= Theatre of Estonia =

The theatre of Estonia dates back to 1784, when August von Kotzebue founded an amateur theatre company in Tallinn. Most of the plays at the time were comedies for the amusement for local Baltic German nobility. In 1809 a professional theatre company was established, with its own building in Tallinn, the Tallinna saksa teater. The repertoire was mostly in German but plays in Estonian and Russian were also performed.

After serfdom was abolished in Estonia in 1816, the first native Estonian musical society, Vanemuine, was established in 1865. The Vanemuine society's staging of Lydia Koidula's The Cousin from Saaremaa in 1870 marks the beginning of theatrical drama in the Estonian language.

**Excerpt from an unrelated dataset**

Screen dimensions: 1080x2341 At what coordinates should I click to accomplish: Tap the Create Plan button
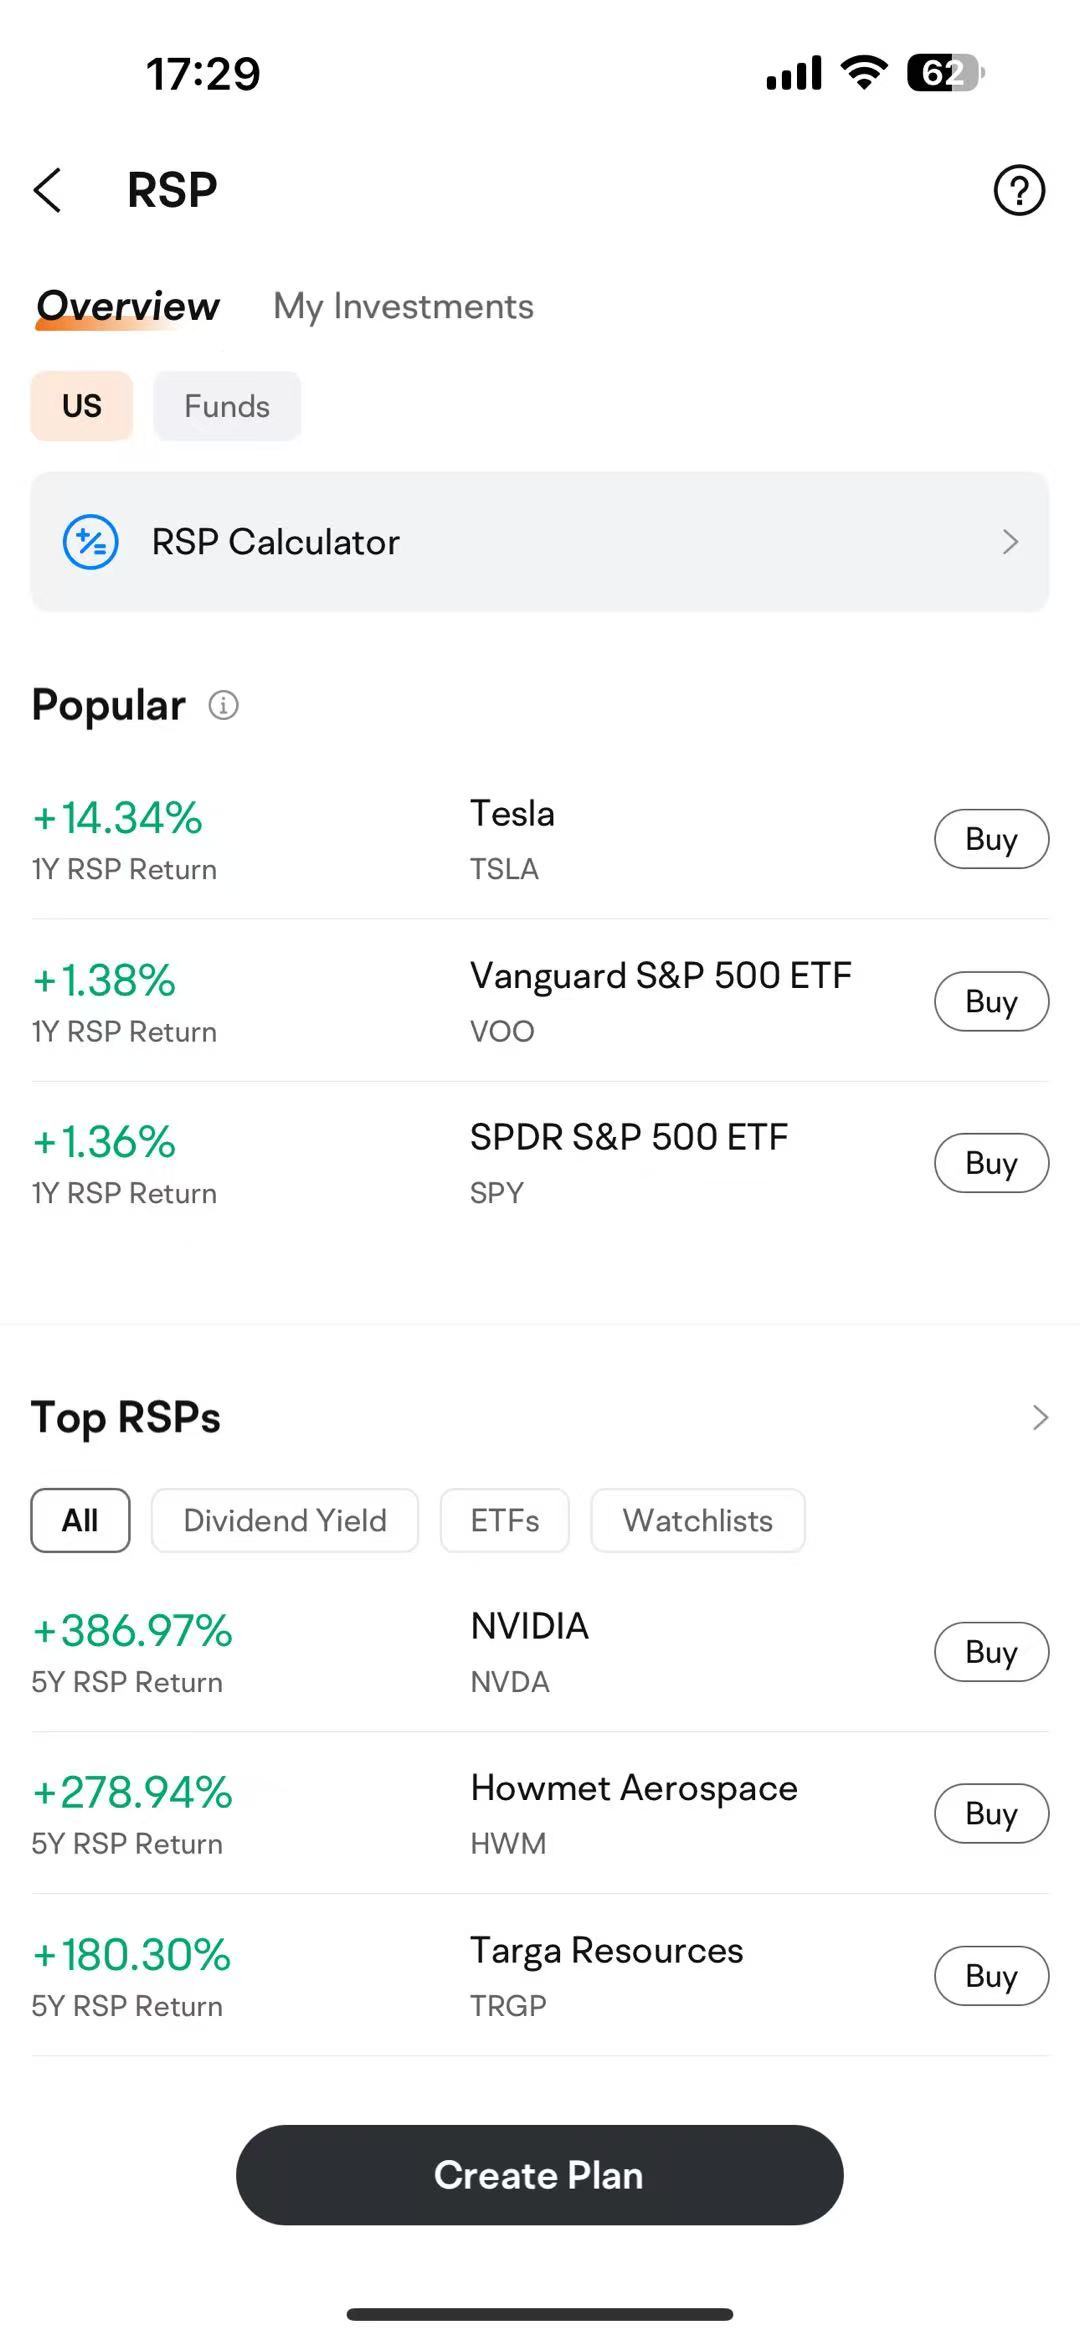point(540,2175)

The Vanemuine Music and Theatre Society was led by August Wiera from 1878 to 1903. In 1906 a new building was erected for the society and the theatre company turned professional under the directorship of Karl Menning. Plays by Western writers such as Henrik Ibsen, Gerhart Hauptmann, Russian Maksim Gorky and Estonian August Kitzberg, Oskar Luts and Eduard Vilde were staged.

Also in 1906 the Estonia Music and Theatre Society in Tallinn turned professional under the leadership of Theodor Altermann and Paul Pinna. This company later became the Estonian National Opera.